I think two conclusions can be reached. First, with Amano in charge, the "hype" with regard to the IAEA over Iran will continue more or less unchecked, with the usual claims about how "according to the IAEA," Iran is on the "brink" of building nukes etc. Second, we'll be seeing a lot of spin by the Iran warmongers, claiming - falsely - that the IAEA report has vindicated their position, and so the NIE should be ignored. And that will be the more significant consequence.

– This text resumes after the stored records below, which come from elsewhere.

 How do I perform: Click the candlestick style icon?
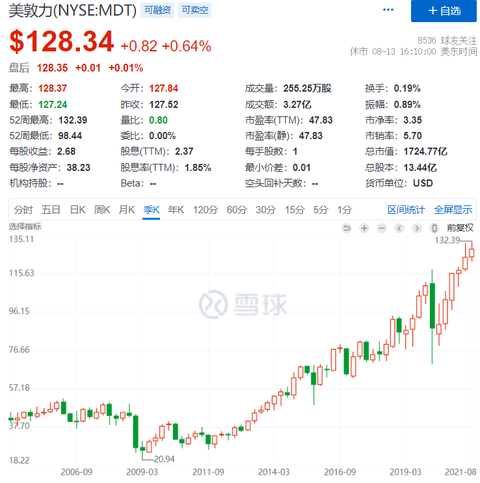[x=434, y=228]
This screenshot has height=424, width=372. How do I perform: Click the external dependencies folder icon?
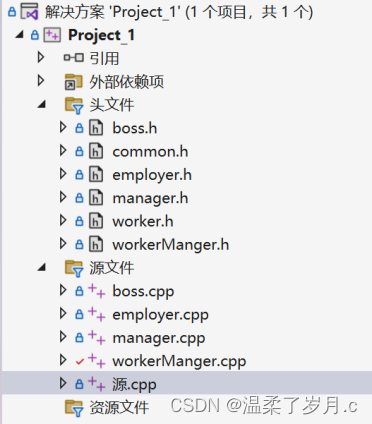tap(73, 82)
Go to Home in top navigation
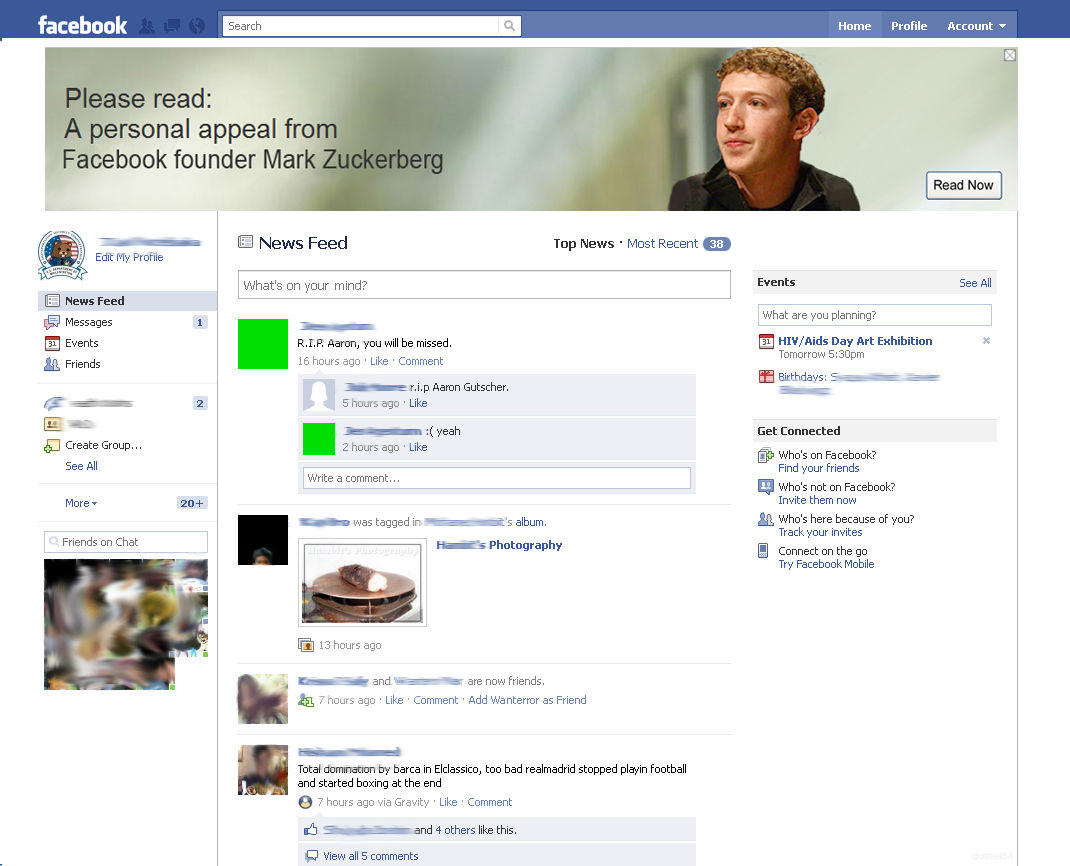Image resolution: width=1070 pixels, height=866 pixels. 854,26
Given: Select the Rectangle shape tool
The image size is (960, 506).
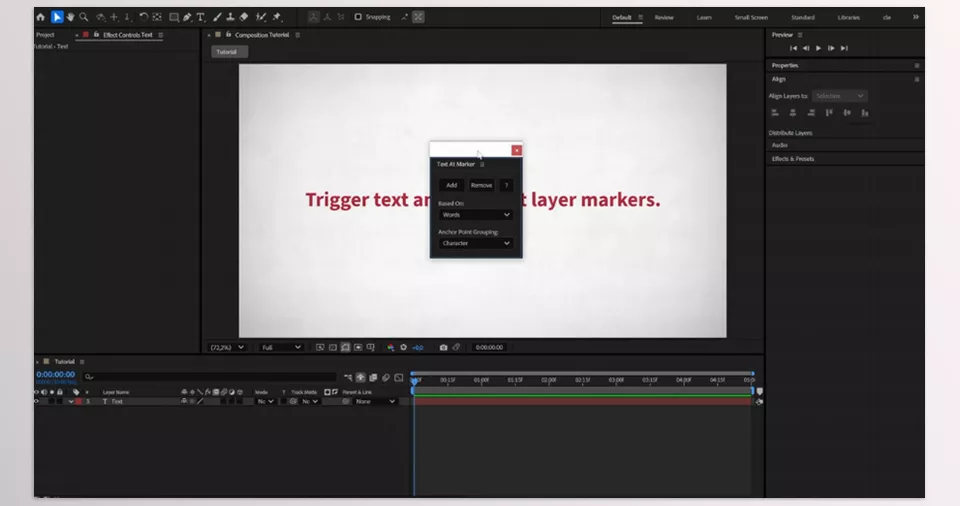Looking at the screenshot, I should [173, 17].
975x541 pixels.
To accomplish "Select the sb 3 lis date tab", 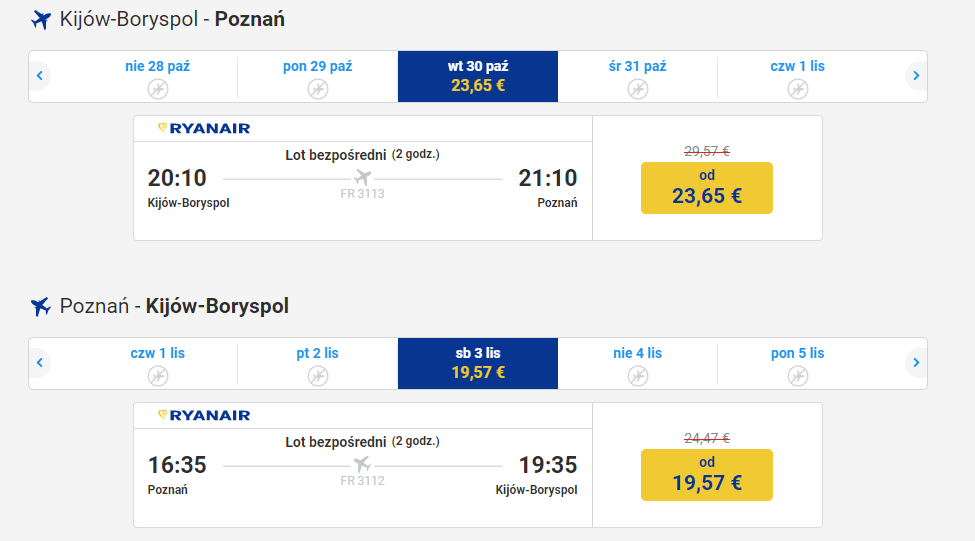I will point(478,363).

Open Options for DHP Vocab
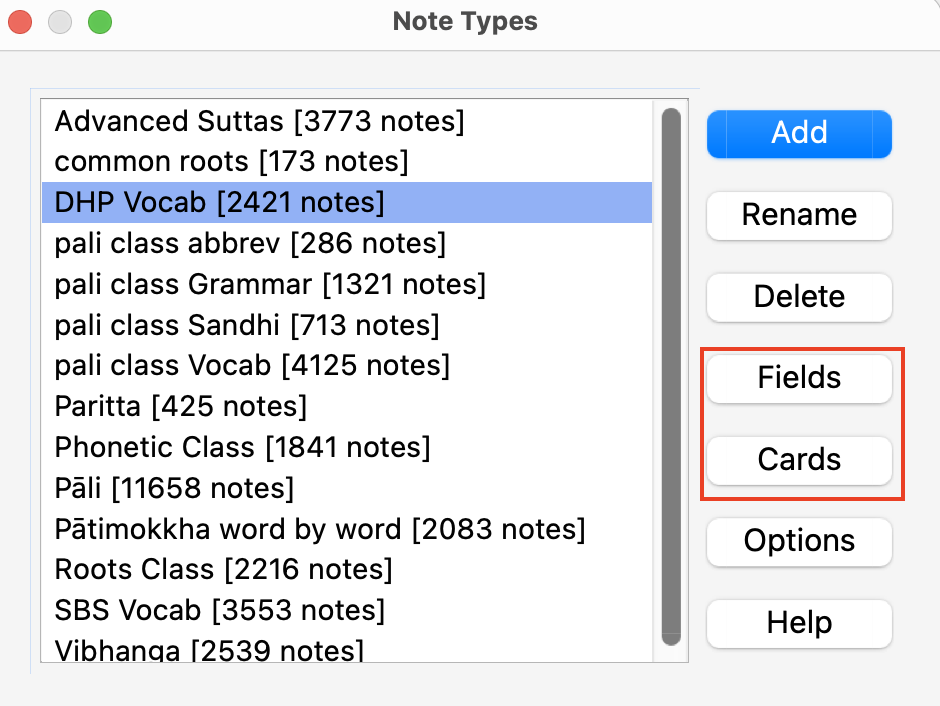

But what does all this mean?

The invasion of Iraq, by any measure, was an abject failure by the United States. I don't mean just in financial or military terms, but even more fundamentally: It showed that every single check-and-balance in the democratic system was a complete farce which could be easily perverted. The vaunted "will of the people" was shown to be easily controlled and manipulated. We all saw how The President, backed by a small club of operatives who were essentially allied with a foreign country, could blatantly lie to the people, and lead their sons and daughters into war based on lies - and nothing would happen. There would be no consequences. Congress, rather than acting as a check on the Executive Branch, instead of jealously protecting its war powers, eagerly handed that right over to the same president and essentially told him, "Whenever you decide to attack Iraq is good with us." The media...well, Judith Miller. Need I say more? Then the whole mess with Abu Ghraib and Gitmo came long, and the Jessica Lynch lies, etc. etc. so after American political credibility suffered, American moral credibility was lost too (which is no small loss.) The financial crises of recent years, exacerbated in no small part by massive expenditures on the Iraq and Afghanistan wars and the immense and unjustifiable defense budget, the extreme and growing differences in economic status in American society which has led to movements such as Occupy Wall Street, have all together also taken care of America's economic credibility.

So what's left? Is it any wonder that people around the world consider America to be in decline?

And here we are, building up to yet another war, this time on Iran, using the same sort of lies, with God-knows what consequences. The system in the US is fundamentally out of control, falling fast, and there is no way to regain control. The only question is how much damage it will do whilst falling.